Bunny: "Yeah, I'll say."

Nana: "No fair! She hasn't visited me in weeks! But I guess I'll be seeing her soon..."

Mickey grins (gloatingly that Roxy visited her and not others)

Bunny: "Mom stop! Mickey, get outta here!"

"My elders say that the dream world is a reality, just as vivid, just as vibrant, just as alive as the physical world. Dreams are not illusory things. They are meant to teach us, guide us. They ask us to use our intuition to interpret them. That's their biggest gift--returning us to our intuition, our highest level of thought." 

- Richard Wagamese 2016

Bunny

        Auntie Bunny is a gentle, kind soul. Maybe that's why I started calling her auntie bunny instead of Robin when I was a child. Even though we don't spend much time talking, I have always felt deeply connected with this strong woman and  grateful for knowing her. She is sensitive and artistic, and has a calming presence. I think I have inherited these qualities from her. She has three powerful and successful children who are more siblings than cousins to me.

        I remember her flowing white dress with green apples on it, and the Pölsa she would make when we were all together. And I remember playing Bingo, often, with my mom, auntie Bunny, Nana, and Peter. Auntie Bunny always seemed to win. She has "horse-shoes up her ass," my mom would say. She is also known to find four leaf clovers, just by spotting them while walking by or sitting in the yard. One time, while at the beach, she got swept away in a wave. It was unfortunate and hilarious. She was fine, but the paper documents that she had with her were not. 

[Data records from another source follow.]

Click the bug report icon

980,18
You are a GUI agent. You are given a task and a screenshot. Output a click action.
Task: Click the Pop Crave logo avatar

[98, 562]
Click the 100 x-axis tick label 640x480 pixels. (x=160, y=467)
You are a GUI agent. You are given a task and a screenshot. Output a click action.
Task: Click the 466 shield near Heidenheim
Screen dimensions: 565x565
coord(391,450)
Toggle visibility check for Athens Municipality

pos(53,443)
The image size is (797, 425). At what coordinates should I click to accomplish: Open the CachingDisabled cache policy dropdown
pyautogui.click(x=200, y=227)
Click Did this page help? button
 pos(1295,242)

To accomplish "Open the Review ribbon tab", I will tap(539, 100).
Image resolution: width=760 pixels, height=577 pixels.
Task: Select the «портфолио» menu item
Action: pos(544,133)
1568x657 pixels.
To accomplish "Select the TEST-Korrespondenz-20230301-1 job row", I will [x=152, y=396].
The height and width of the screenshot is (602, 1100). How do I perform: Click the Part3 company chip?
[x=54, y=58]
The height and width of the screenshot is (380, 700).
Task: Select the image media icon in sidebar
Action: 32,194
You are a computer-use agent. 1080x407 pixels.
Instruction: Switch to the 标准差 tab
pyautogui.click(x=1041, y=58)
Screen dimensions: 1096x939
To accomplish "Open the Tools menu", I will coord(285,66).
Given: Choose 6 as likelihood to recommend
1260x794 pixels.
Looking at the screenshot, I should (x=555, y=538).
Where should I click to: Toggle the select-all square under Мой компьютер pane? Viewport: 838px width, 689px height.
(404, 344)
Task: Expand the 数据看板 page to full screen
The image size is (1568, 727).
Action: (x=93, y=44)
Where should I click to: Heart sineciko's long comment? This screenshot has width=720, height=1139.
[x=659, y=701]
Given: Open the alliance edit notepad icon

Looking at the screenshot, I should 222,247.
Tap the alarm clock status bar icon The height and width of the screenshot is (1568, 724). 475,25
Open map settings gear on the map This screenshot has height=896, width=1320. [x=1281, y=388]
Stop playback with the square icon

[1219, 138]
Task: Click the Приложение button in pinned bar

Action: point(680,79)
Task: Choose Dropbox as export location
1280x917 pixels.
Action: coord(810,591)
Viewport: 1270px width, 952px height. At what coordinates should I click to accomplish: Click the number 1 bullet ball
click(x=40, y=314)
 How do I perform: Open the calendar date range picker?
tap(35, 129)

        My favorite memory is a continuous one, just hanging out and laughing together, playing cards, and talking about our dreams, cosmic messages and our witchy senses, at the family home in Shíshálh (Sechelt).

 

"There is neither source nor end, for all things are in the Center of Time. As all the stars may be reflected in a round raindrop falling in the night: so too do all the stars reflect the raindrop. There is neither darkness nor death, for all things are, in the light of the Moment, and their end and beginning are one."